In large national surveys, teachers tell it like it is: critical thinking is one of the most difficult skills to teach students in both K-2 and 3-5 grade bands, and textbooks are very weak on teaching this skill. So, where to turn? Well, the good news is that high quality supplemental tools combined with inventive teaching can help fill that gap!

Here are a few ideas to get you started. Go ahead—help your students go deeper and aim higher!

Collaborate & Communicate

Practice 21st Century skills and dig deeper via conversations and collaborative tech projects that help students make connections to their lives.

  • Start each day with a "personal presentation" by 2-3 students. After interviewing the presenters, the rest of the class votes on which story they will report on (in writing) and publish. Use a USB Recorder to capture and upload presentations, and track student improvement over time.
  • Have students use a simple document camera to present (show and speak) collaboratively from a desk.
  • Utilize portable interactive whiteboard technology to capture whole-class experiences wherever they take place throughout your school. One student can take notes on the wall as the class brainstorms or engages in a deep discussion. Then, you can save the files, so you and the students have easy access to the notes later.

  • *Hint: you don't need to overspend on tech tools to achieve higher-order learning! Go for tools that offer good basic features, and then challenge each student to take the learning as far as possible.


This can be a physical creation like building with a "plan" or for a purpose, or it can be creating in a less literal sense.

  • Get "little engineers" constructing with a mechanized building set. They'll need to think critically as they experience key math and science concepts, especially cause and effect, first hand.
  • Practice 21st Century skills with a class blog (format, produce, publish).


Okay kids, take a stand and justify that decision!
  • Instill in children that "Why?" is an awesome question. An awareness of personal bias along with a little skepticism is crucial when it comes to evaluating and authenticating information.
  • Encourage students to conduct micro-evaluations whenever possible.
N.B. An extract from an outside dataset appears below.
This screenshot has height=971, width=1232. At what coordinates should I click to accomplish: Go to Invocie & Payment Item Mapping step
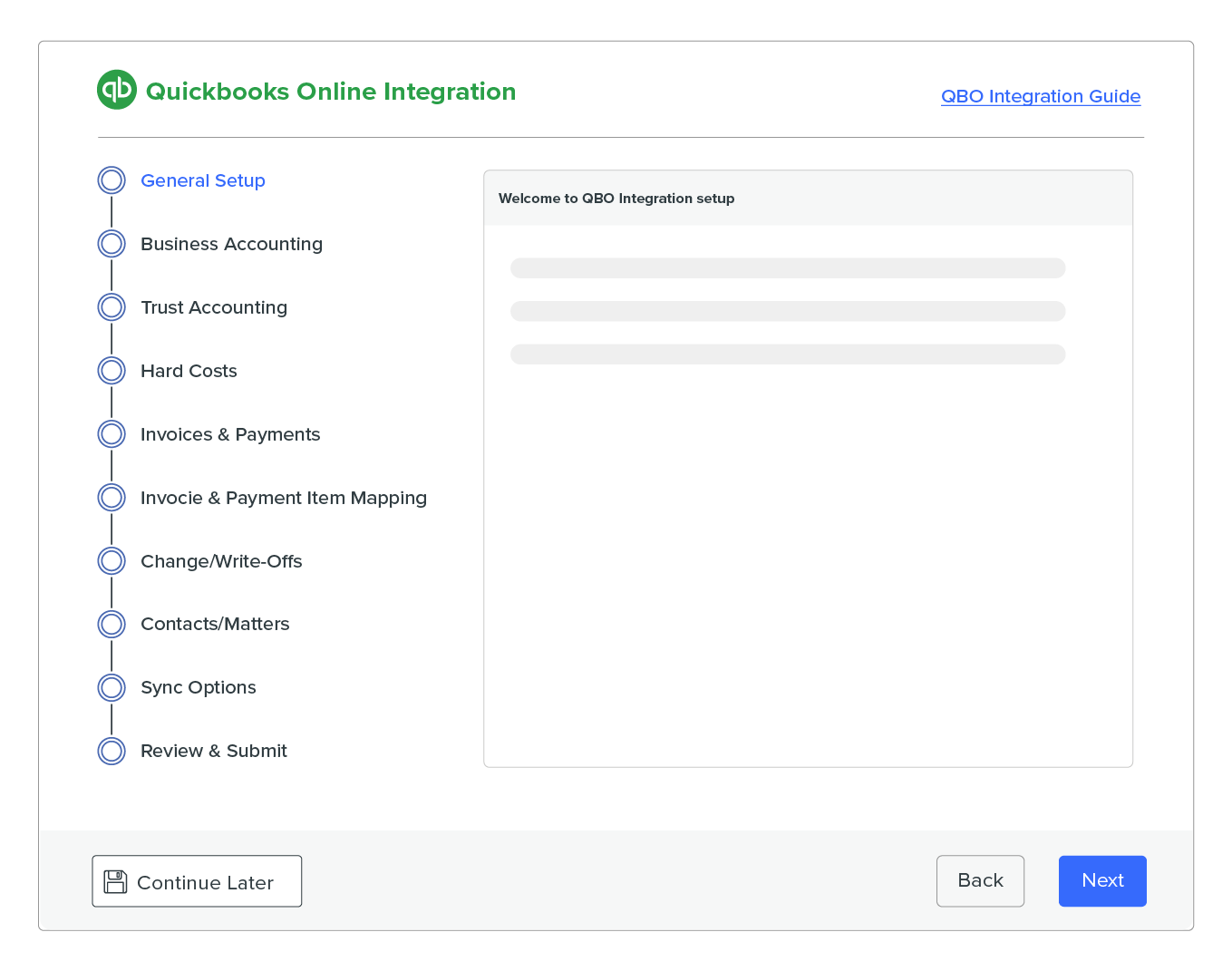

For example, after reading a book about a garden, students could rank their top three plants and explain why they are their favorites. Next, they can come up with a short list of rules for a garden field trip, and then use a class blog to practice posting, reviewing and commenting on the rules.


  • Use graphic organizers to give students opportunities to organize, outline and structure information first, and then have them present their ideas.
  • Reinforce the notion that children should experiment, examine, compare and contrast everything. Conduct mini-experiments in a sensory way or investigate their world up close through amazing lenses.

Make Time for Trial & Error

  • Allow enough time for hands-on activities so students can question and test out many different assumptions related to a concept. Nope, these are not basic identification or matching activities that can be completed quickly!
  • Utilize manipulatives, since they facilitate deeper learning. Yes, they may require a bit more time in the lesson plan, but the pay-off is big, big, big.

Do Some Project-Based Learning

Empower your students by having them respond to a real-life problem or challenge. Rigorous projects help students learn key academic content and practice those 21st Century skills such as collaboration, communication and critical thinking.

  • Have the class plan a mock trip to a country of their choice. Spend a semester on the project, and then wrap up with a dramatization. They can explore how to book their travel online, apply for their passports, plan each day's itinerary and much more.
  • Hand over to your students a REAL problem that your school or community would like to solve. Maybe your school lunches need a healthy overhaul, or your town library wants to redesign its children's area. Let your students investigate, plan and own the solution...and even participate in implementing it if possible!